(Text and element pointing material)
**********

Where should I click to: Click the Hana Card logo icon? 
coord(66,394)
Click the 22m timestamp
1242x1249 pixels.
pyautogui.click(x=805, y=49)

**********

WHAT YOU NEED TO DO: Could you write out the lines from the material above, unchanged and in full?

WRITTEN SOLUTION:
Where should I click to: Click the Hana Card logo icon? 
coord(66,394)
Click the 22m timestamp
1242x1249 pixels.
pyautogui.click(x=805, y=49)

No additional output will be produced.